CSB5 / INC-Seq

INC-Seq: Accurate single molecule reads using nanopore sequencing
Other
13 stars 4 forks source link

Error #3

Closed Szymonome closed 8 years ago

Szymonome commented 8 years ago

Hello,

Last week I was testing INC-Seq software with your data "ladder_rep_1" and after processing read 73 I got an error - please see below. It looks like software worked fine for the first 72 reads. Do you know why is it like that?

Regards Szymon

---------- Processing read 72 ---------- Max number of segments found: 0 Consensus construction failed! ---------- Processing read 73 ---------- Max number of segments found: 7 Number of segments of the candidate strech: 7 Candidate read found!

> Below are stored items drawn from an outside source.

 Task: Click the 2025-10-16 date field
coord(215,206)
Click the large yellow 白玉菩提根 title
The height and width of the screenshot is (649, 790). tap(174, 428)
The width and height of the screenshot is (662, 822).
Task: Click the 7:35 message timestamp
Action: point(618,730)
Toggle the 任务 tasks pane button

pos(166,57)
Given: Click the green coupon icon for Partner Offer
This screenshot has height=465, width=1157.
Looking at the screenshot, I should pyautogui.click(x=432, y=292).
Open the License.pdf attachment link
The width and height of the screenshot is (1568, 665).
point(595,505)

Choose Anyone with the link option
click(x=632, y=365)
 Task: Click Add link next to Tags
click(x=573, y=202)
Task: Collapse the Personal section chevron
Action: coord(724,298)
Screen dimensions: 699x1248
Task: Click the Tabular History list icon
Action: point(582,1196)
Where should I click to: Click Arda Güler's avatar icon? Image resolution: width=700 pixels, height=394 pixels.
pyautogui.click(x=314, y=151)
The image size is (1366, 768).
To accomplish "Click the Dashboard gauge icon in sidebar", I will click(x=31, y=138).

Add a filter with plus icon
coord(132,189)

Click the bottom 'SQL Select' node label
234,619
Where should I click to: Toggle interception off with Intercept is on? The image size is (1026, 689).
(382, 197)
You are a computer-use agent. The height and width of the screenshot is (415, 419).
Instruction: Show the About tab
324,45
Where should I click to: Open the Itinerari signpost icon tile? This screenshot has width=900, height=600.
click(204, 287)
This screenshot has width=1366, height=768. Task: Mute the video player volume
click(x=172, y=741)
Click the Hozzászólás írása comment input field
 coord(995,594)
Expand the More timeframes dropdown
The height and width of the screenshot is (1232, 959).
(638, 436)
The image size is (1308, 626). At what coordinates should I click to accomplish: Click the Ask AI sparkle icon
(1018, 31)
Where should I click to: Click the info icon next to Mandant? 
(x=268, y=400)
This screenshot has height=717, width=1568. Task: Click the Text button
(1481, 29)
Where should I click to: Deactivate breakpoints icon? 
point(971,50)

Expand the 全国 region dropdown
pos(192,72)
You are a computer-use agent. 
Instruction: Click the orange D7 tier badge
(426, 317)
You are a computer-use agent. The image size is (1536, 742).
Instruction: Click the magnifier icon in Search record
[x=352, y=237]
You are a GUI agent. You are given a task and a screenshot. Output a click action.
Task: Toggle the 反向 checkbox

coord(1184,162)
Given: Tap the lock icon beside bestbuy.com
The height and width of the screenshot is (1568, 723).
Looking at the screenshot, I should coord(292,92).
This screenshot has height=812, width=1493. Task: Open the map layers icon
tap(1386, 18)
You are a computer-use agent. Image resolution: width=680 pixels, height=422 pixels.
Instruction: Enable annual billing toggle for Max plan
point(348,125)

Traceback (most recent call last): File "/home/opt/INC-Seq/inc-seq.py", line 160, in sys.exit(main(sys.argv[1:])) File "/home/opt/INC-Seq/inc-seq.py", line 147, in main args.seg_cov, args.iterative) File "/home/opt/INC-Seq/inc-seq.py", line 24, in callBuildConsensus seg_cov, iterative) File "/software/INC-Seq/utils/buildConsensus.py", line 288, in consensus_blastn consensus = pbdagcon(tmpname+'.m5', 0) File "/software/INC-Seq/utils/buildConsensus.py", line 206, in pbdagcon proc = subprocess.Popen(cmd, stdout=subprocess.PIPE, stderr=subprocess.PIPE) File "/home/opt/.pyenv/versions/2.7.8/lib/python2.7/subprocess.py", line 710, in init errread, errwrite) File "/home/opt/.pyenv/versions/2.7.8/lib/python2.7/subprocess.py", line 1327, in _execute_child raise child_exception OSError: [Errno 2] No such file or directory

lch14forever commented 8 years ago

Hi Szymon,

I was not able to reproduce your error. Could you kindly send me the 73rd read causing the error from your fasta file together with the command you used to run the pipeline?

Thanks. Chenhao.

Szymonome commented 8 years ago

Hi Chenhao,

We run INC-Seq on CentOS 6.3, and python 2.7.8 would it make any difference?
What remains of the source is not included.